Most of the research into the removal of TrOCS has focused on PPCPs. The extent to which these compounds are removed by a biological process depends on both the TrOC biodegradability and the intensity of the process, reflected by the concentration of active microorganisms in the reactor and the residence time.
It would also be expected for removal to be greater for:
- reactors offering a larger microbiologically-active surface area, and
- compounds having a higher affinity for the biological solids than for the water.
This relative affinity of the PPCP for the solids over the water is normally inferred from the octanol−water partition coefficient D. Whilst some studies have demonstrated an approximate correlation between a high D value and TrOC percentage removal, in general the correlation is poor (Fig. 1).

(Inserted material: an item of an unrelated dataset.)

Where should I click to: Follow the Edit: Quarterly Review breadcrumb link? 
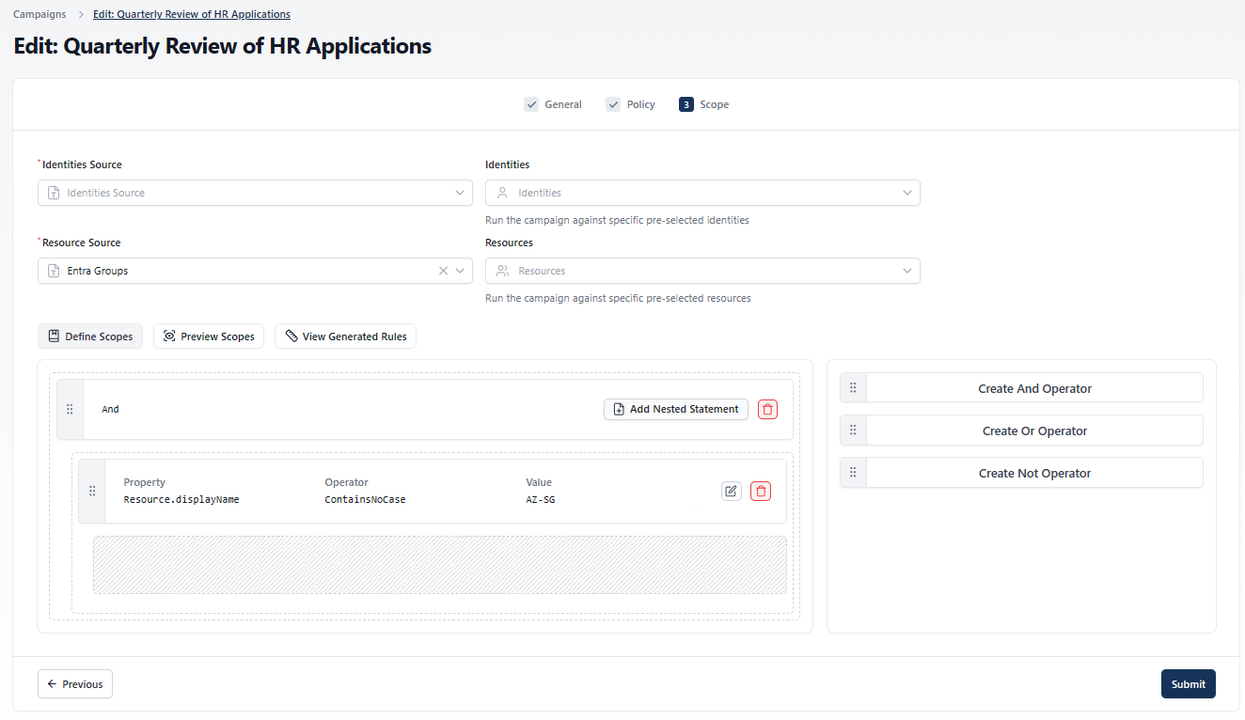(191, 13)
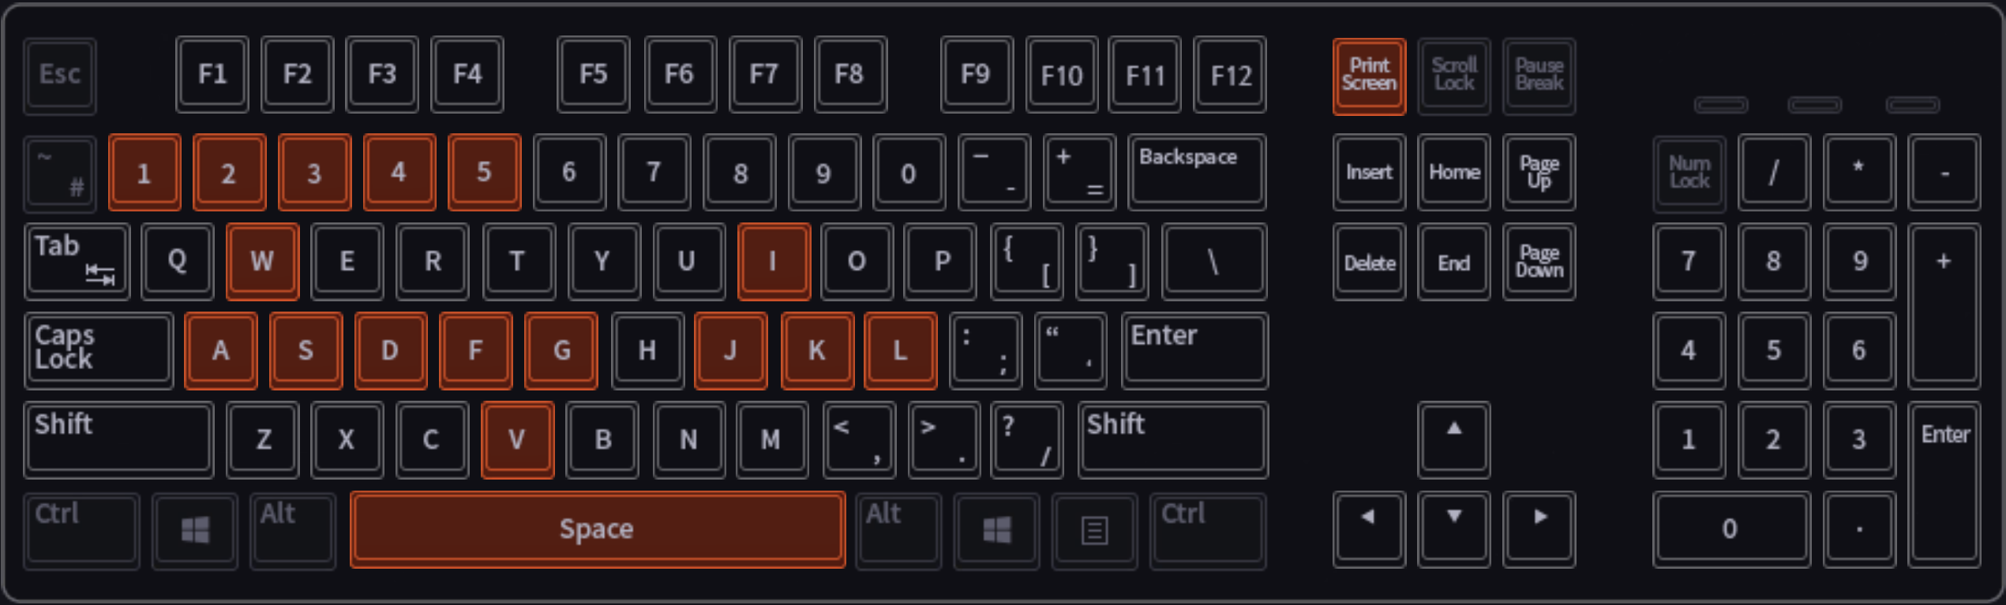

Over a broad spectrum of TrOCs and across a number of studies removal by conventional wastewater treatment ranges from 10% to close to 100% (Fig. 2). As expected, removal tends to increase with increasing biodegradability and increasing affinity for the biological solids (which roughly corresponds to hydrophobicity). The most challenging compounds are those recognised as being highly biorefractory, and include atrazine, a herbicide, and the pharmaceuticals carbamazepine and diclofenac.
Comparison between the conventional activated sludge (CAS) and the MBR technologies have indicated no consistently higher degradation rates for the MBR (Fig. 3). Removal of the most biorefractory of the TrOCs remains challenging.
A number of studies have indicated that fixed film processes appear to be amongst the most effective at reducing levels of TrOCs in wastewater. A few studies investigating the impact of the addition of media – both plastic media used for classical media processes and powdered activated carbon – to MBRs have demonstrated enhanced removal over the MBR alone. MBBR−MBR hybrid processes may therefore offer the most effective modification of conventional wastewater treatment for substantially improving the removal of biorefractory TrOCs.